Supplied material: Begin

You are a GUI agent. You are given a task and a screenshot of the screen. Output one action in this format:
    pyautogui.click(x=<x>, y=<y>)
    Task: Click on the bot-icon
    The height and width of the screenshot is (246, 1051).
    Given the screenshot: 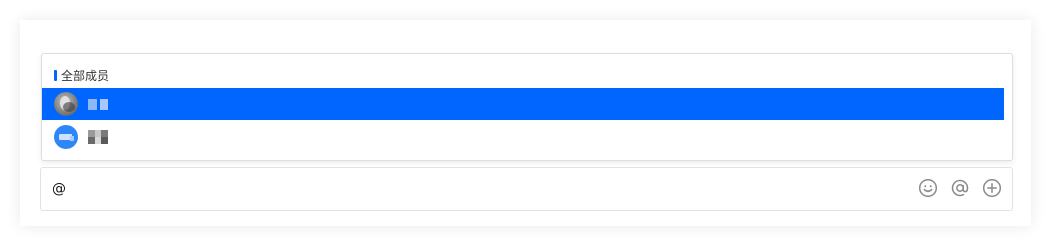 What is the action you would take?
    pyautogui.click(x=66, y=138)
    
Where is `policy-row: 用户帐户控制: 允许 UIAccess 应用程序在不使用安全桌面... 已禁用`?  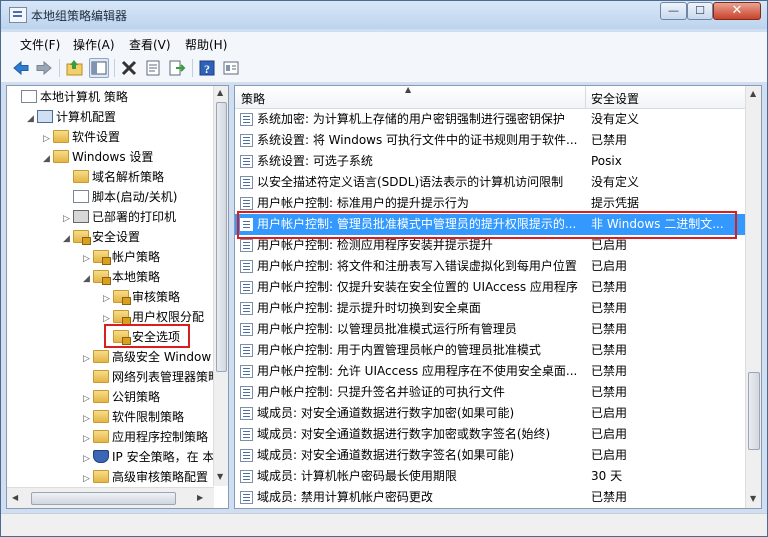 policy-row: 用户帐户控制: 允许 UIAccess 应用程序在不使用安全桌面... 已禁用 is located at coordinates (490, 372).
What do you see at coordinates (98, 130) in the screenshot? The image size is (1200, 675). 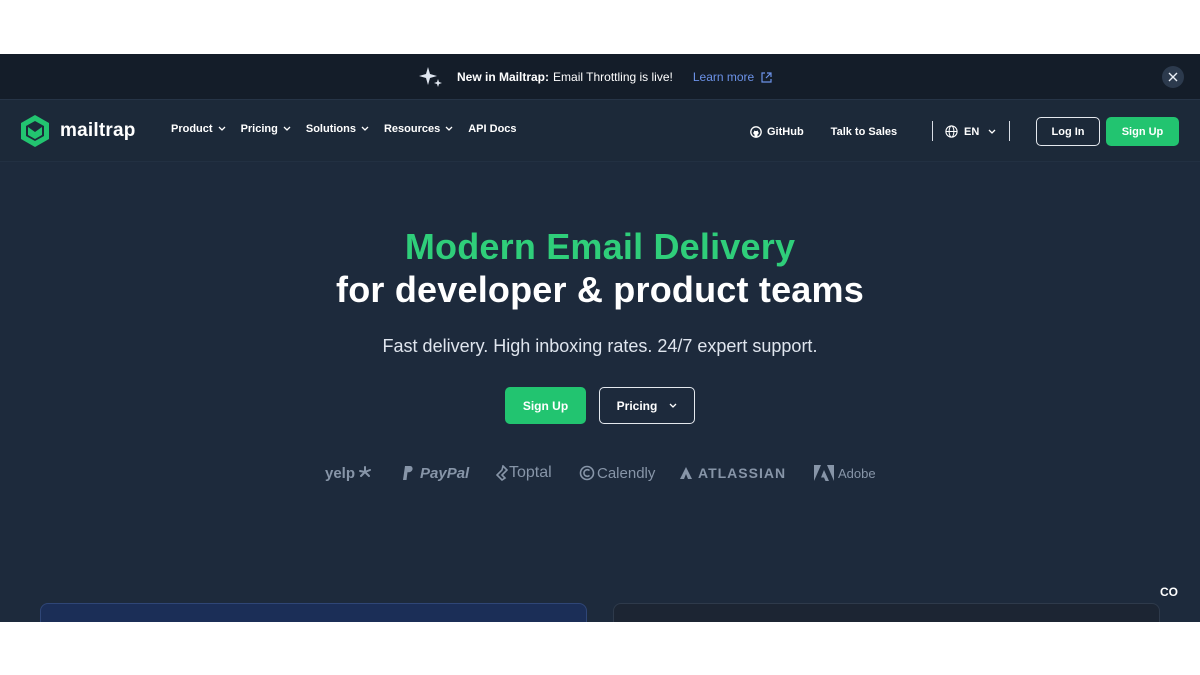 I see `logo-wordmark: mailtrap` at bounding box center [98, 130].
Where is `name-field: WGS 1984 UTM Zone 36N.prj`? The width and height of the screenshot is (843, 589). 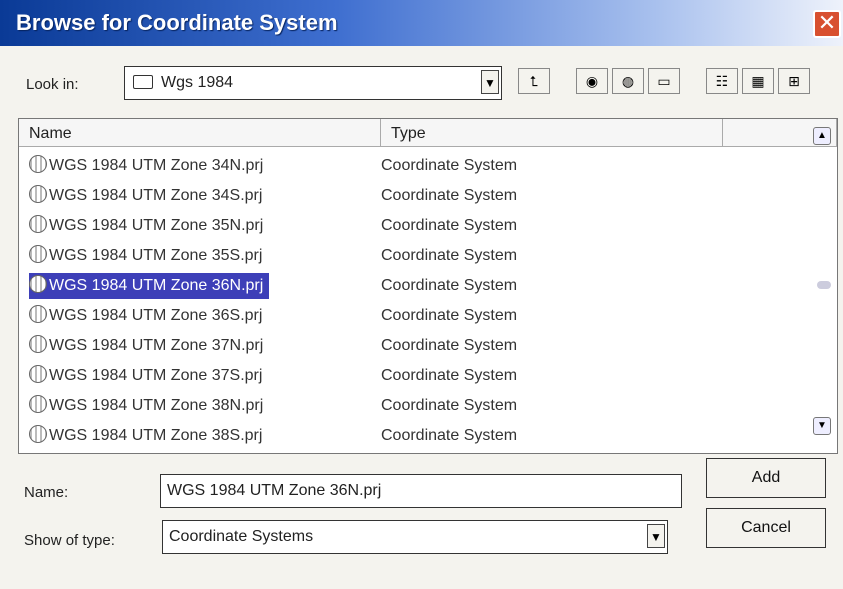
name-field: WGS 1984 UTM Zone 36N.prj is located at coordinates (421, 491).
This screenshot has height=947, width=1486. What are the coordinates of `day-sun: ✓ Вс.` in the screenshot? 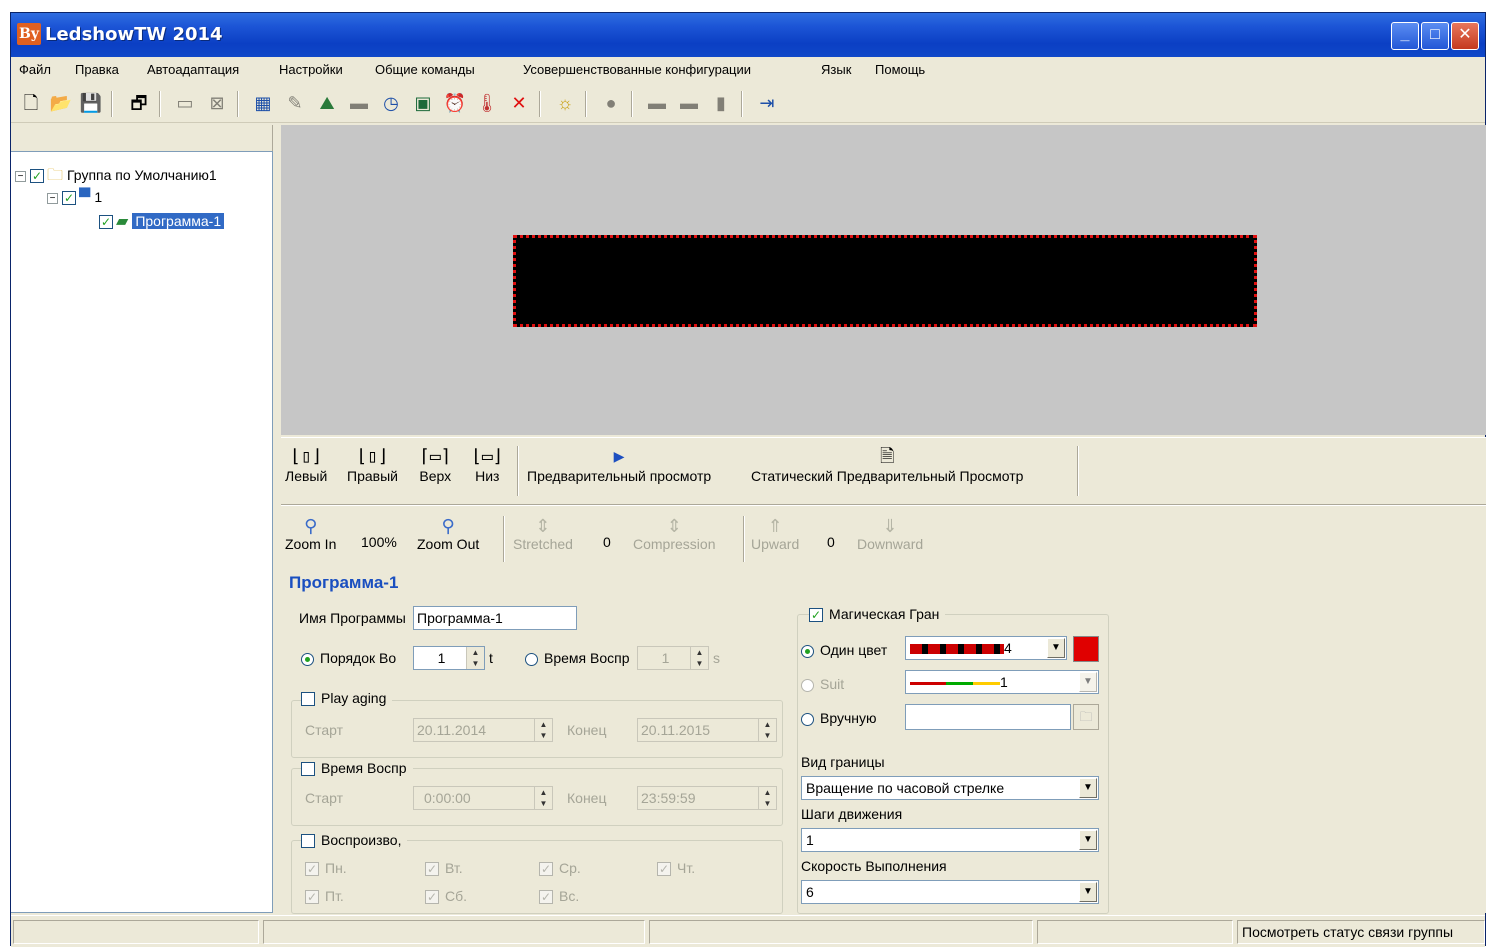 It's located at (559, 896).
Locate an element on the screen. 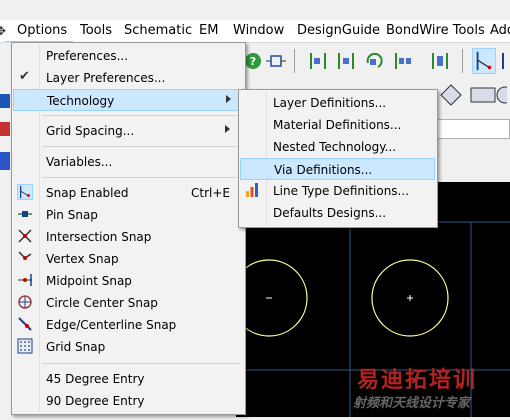  shape-tools is located at coordinates (472, 95).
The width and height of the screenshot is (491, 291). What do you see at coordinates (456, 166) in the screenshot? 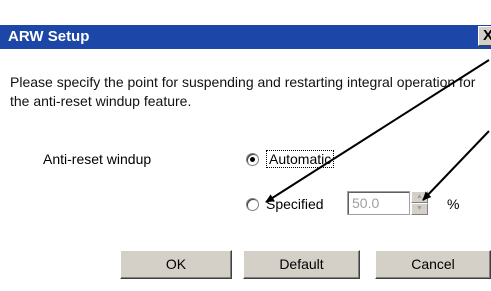
I see `arrow-to-spinner` at bounding box center [456, 166].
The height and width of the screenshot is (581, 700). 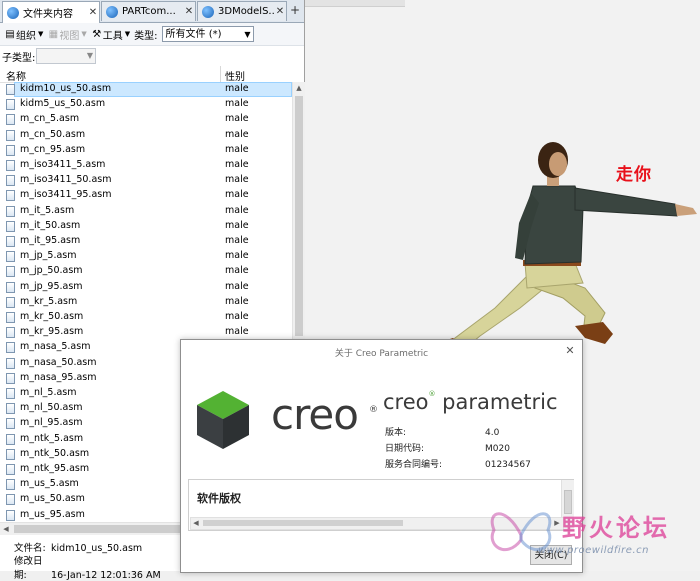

Supplied material: End

Beginning with the line that contains "The width and height of the screenshot is (491, 291)." and continuing through the final line of the stored items, render these lines as a numbered list, omitting any blank lines. Leave the pictures out of the answer.

1. The width and height of the screenshot is (491, 291). What do you see at coordinates (456, 166) in the screenshot? 
2. I see `arrow-to-spinner` at bounding box center [456, 166].
3. The height and width of the screenshot is (581, 700). 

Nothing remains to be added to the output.